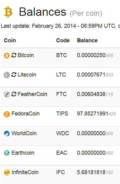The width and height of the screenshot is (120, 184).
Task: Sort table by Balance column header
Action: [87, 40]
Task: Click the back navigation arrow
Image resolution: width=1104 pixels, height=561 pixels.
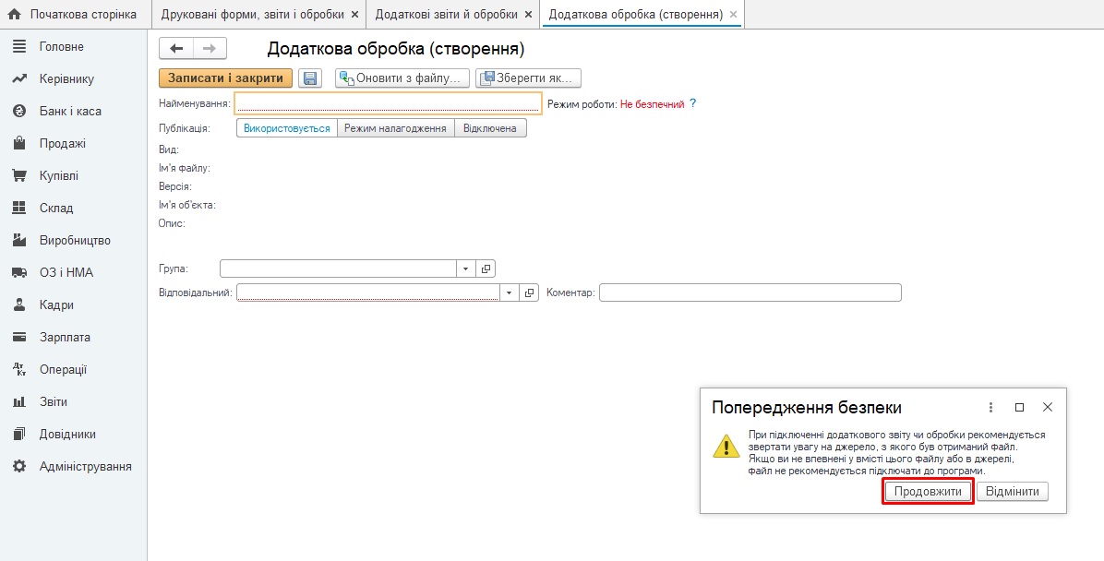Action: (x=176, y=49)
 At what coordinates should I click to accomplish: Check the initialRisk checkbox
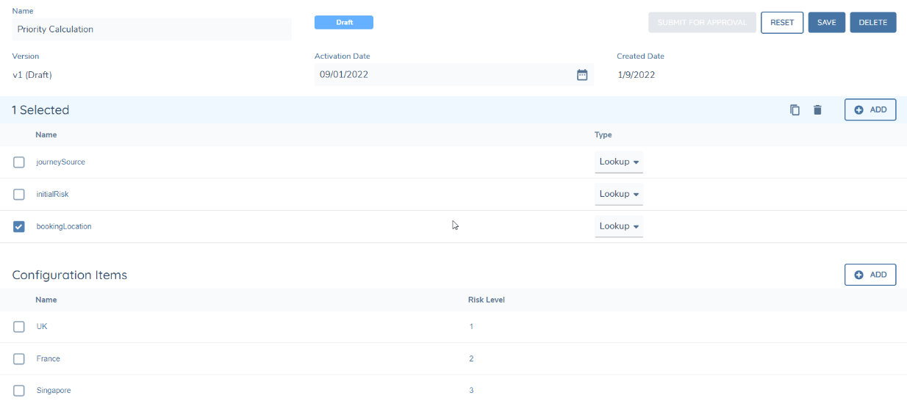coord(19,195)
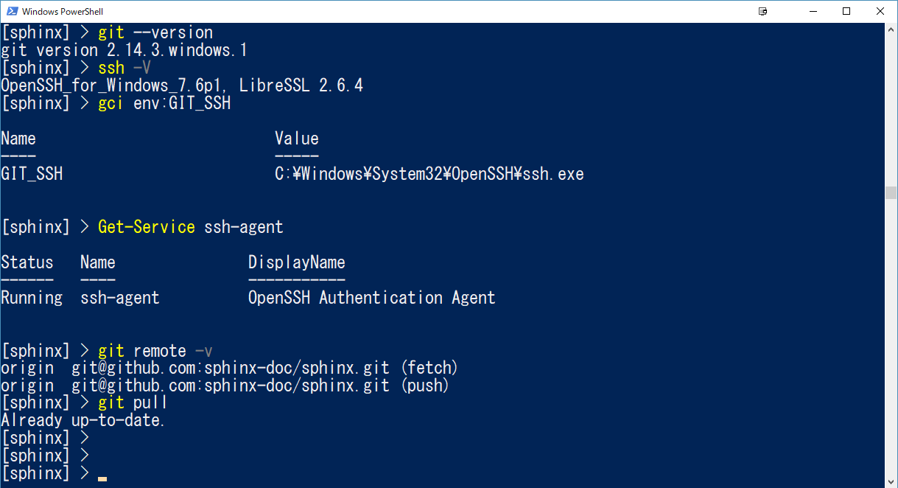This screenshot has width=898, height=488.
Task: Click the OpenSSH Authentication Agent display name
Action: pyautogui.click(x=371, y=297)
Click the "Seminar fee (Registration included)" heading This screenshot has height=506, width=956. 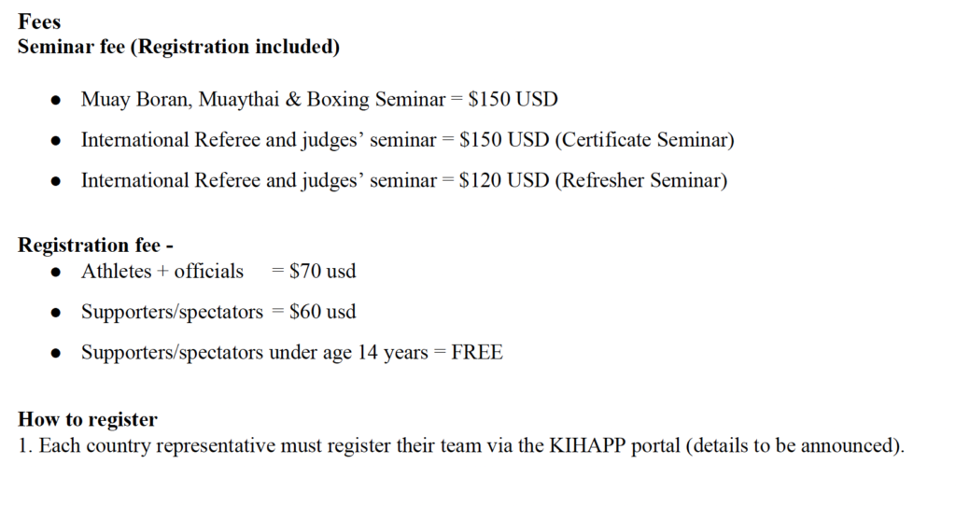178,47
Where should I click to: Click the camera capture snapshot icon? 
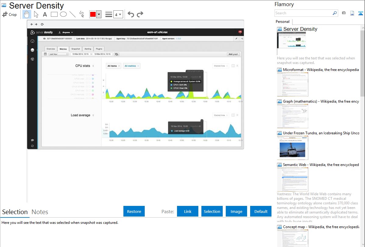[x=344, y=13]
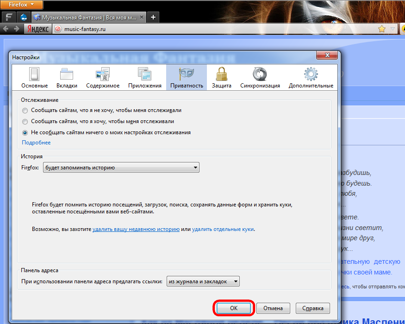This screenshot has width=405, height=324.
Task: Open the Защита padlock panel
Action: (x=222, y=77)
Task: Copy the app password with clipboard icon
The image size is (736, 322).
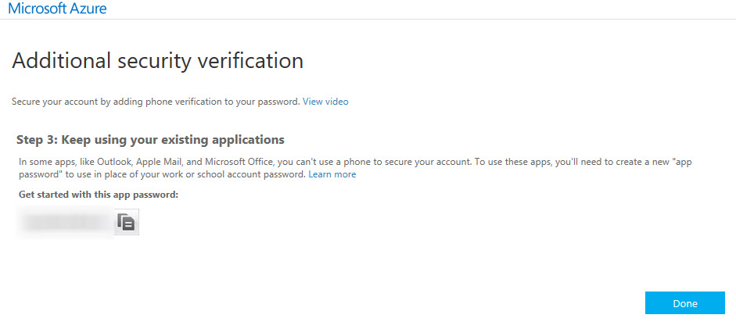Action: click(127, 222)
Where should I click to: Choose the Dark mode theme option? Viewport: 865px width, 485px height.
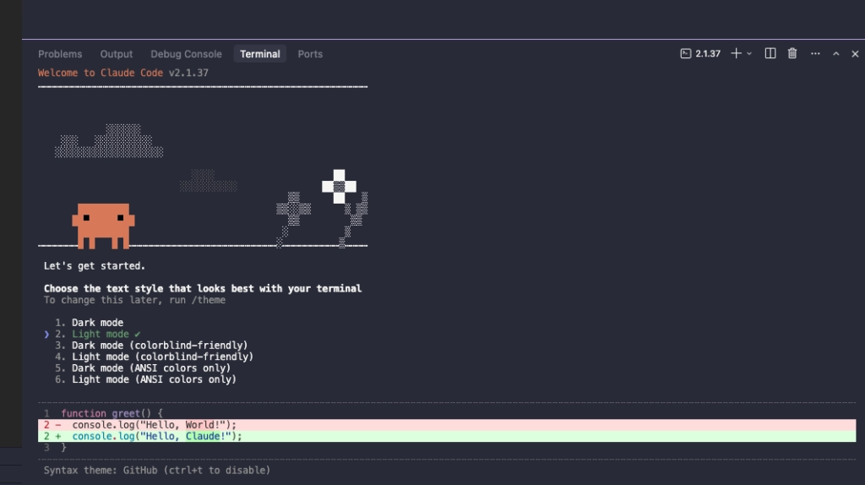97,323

==

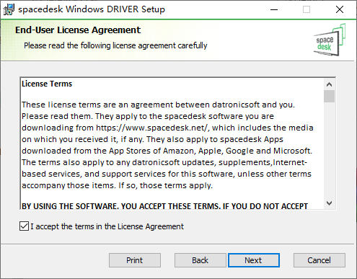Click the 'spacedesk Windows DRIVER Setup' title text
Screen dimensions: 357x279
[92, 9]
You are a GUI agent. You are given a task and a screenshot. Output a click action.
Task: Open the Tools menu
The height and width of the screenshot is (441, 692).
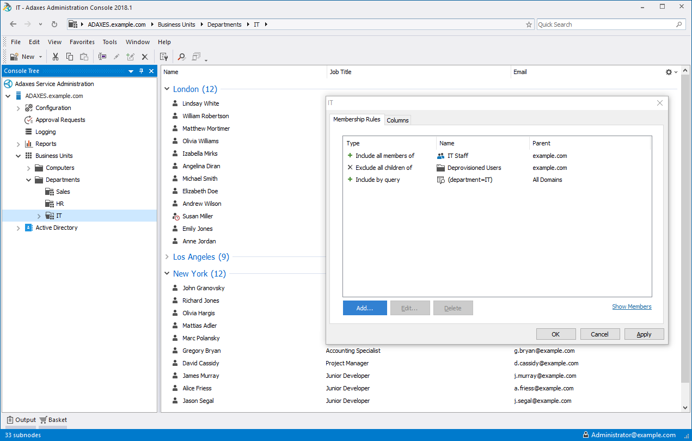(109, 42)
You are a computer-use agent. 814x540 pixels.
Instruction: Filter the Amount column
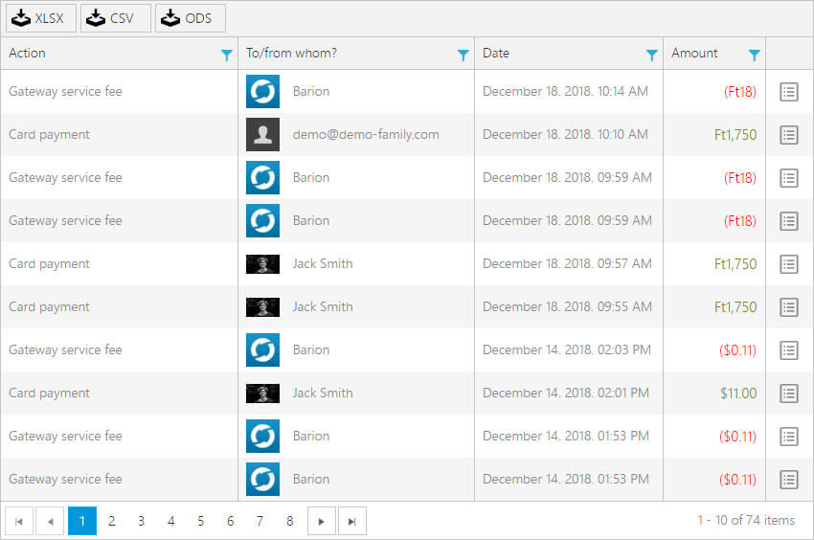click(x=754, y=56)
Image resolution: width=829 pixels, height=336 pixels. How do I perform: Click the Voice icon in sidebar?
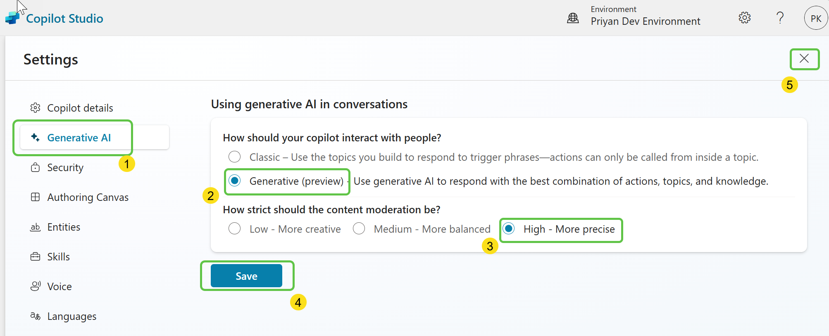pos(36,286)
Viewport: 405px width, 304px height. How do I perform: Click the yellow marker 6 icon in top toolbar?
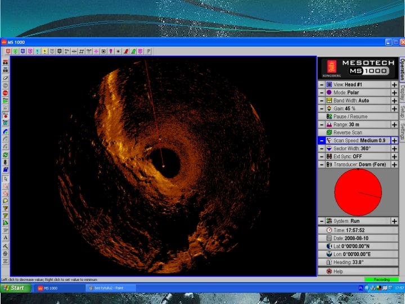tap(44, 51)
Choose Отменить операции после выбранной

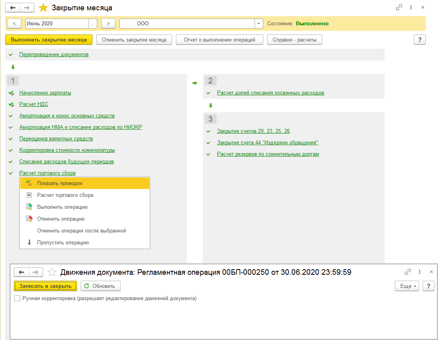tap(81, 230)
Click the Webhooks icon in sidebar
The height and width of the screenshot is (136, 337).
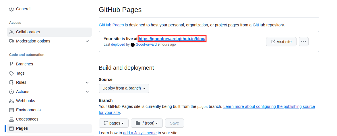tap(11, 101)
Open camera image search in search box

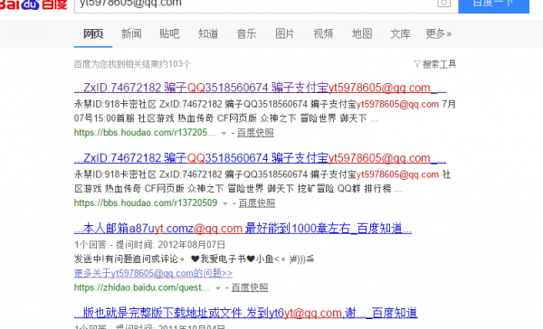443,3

---

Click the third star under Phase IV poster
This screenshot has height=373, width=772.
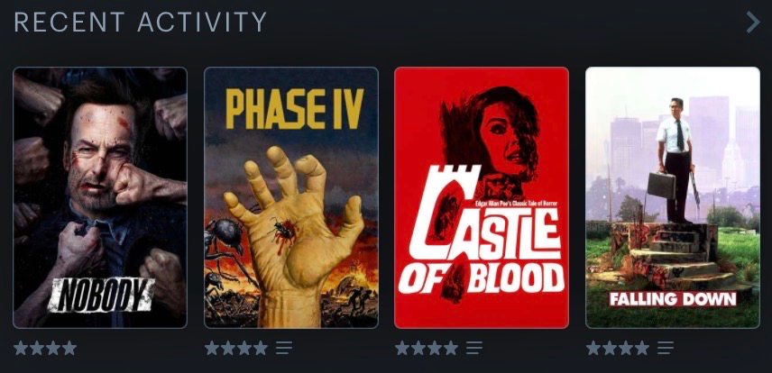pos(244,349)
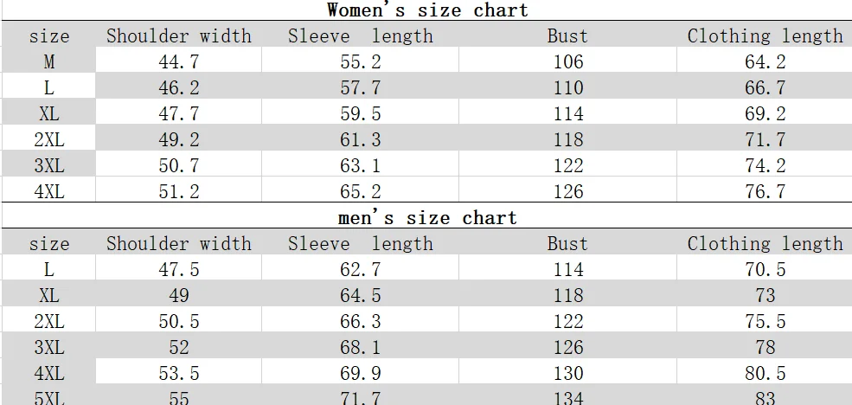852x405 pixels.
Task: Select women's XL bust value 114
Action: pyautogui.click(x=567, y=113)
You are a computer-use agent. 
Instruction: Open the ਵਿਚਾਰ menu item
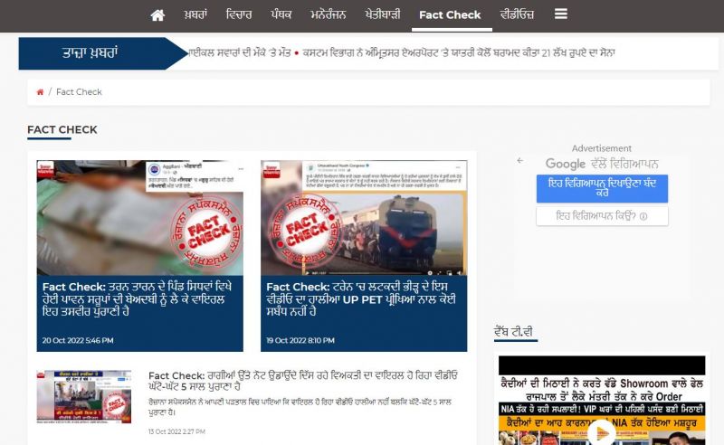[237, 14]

* _Work request_
Working from the entries above, find every line in which the word "computer" occurs and copy it.

* _Solution for this exercise_
You are a computer-use agent. 814x540 pixels.
You are a computer-use agent. 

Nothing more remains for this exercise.